• **Data supplied**:
· · · ·
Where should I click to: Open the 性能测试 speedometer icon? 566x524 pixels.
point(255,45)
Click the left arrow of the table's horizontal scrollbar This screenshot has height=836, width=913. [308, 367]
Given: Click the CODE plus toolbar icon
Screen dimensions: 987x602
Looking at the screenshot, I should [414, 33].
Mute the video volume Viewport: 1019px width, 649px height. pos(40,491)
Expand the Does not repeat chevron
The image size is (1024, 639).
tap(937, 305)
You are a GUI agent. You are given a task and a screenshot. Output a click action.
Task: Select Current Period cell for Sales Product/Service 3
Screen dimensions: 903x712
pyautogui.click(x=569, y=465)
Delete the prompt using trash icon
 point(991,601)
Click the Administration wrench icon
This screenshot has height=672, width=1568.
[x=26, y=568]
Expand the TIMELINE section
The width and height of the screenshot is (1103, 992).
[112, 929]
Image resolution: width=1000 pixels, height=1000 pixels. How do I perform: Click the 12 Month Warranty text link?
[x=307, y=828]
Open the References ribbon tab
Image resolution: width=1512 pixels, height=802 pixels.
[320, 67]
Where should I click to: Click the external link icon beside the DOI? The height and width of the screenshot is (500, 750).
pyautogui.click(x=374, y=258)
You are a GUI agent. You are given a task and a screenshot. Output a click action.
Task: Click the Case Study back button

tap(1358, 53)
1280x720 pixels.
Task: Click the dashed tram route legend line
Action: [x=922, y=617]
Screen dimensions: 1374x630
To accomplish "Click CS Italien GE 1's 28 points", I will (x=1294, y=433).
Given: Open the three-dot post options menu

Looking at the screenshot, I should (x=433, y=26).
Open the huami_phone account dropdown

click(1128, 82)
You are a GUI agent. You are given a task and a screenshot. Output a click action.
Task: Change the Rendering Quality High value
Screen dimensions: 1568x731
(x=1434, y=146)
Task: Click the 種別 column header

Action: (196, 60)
· · · ·
Nothing in the records should be left out; write all of them out again exactly.

• **Exercise solution**:
Where should I click to: Open the 性能测试 speedometer icon? 566x524 pixels.
point(255,45)
Click the left arrow of the table's horizontal scrollbar This screenshot has height=836, width=913. [308, 367]
Given: Click the CODE plus toolbar icon
Screen dimensions: 987x602
Looking at the screenshot, I should [414, 33].
Mute the video volume Viewport: 1019px width, 649px height. pos(40,491)
Expand the Does not repeat chevron
The image size is (1024, 639).
tap(937, 305)
You are a GUI agent. You are given a task and a screenshot. Output a click action.
Task: Select Current Period cell for Sales Product/Service 3
Screen dimensions: 903x712
pyautogui.click(x=569, y=465)
Delete the prompt using trash icon
 point(991,601)
Click the Administration wrench icon
This screenshot has height=672, width=1568.
[x=26, y=568]
Expand the TIMELINE section
The width and height of the screenshot is (1103, 992).
[112, 929]
Image resolution: width=1000 pixels, height=1000 pixels. How do I perform: Click the 12 Month Warranty text link?
[x=307, y=828]
Open the References ribbon tab
Image resolution: width=1512 pixels, height=802 pixels.
[320, 67]
Where should I click to: Click the external link icon beside the DOI? The height and width of the screenshot is (500, 750).
pyautogui.click(x=374, y=258)
You are a GUI agent. You are given a task and a screenshot. Output a click action.
Task: Click the Case Study back button

tap(1358, 53)
1280x720 pixels.
Task: Click the dashed tram route legend line
Action: [x=922, y=617]
Screen dimensions: 1374x630
To accomplish "Click CS Italien GE 1's 28 points", I will (x=1294, y=433).
Given: Open the three-dot post options menu

Looking at the screenshot, I should (x=433, y=26).
Open the huami_phone account dropdown

click(1128, 82)
You are a GUI agent. You are given a task and a screenshot. Output a click action.
Task: Change the Rendering Quality High value
Screen dimensions: 1568x731
(x=1434, y=146)
Task: Click the 種別 column header

Action: (196, 60)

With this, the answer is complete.